* Supplied material *
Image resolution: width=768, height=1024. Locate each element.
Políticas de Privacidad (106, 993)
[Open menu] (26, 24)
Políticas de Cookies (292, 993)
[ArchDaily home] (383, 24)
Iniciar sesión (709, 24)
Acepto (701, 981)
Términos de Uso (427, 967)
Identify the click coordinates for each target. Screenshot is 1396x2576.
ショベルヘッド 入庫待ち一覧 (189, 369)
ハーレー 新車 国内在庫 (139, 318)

* The task *
Look through the material above and pick out each line holding the word "Políticas".

* Problem solution *
Políticas de Privacidad (106, 993)
Políticas de Cookies (292, 993)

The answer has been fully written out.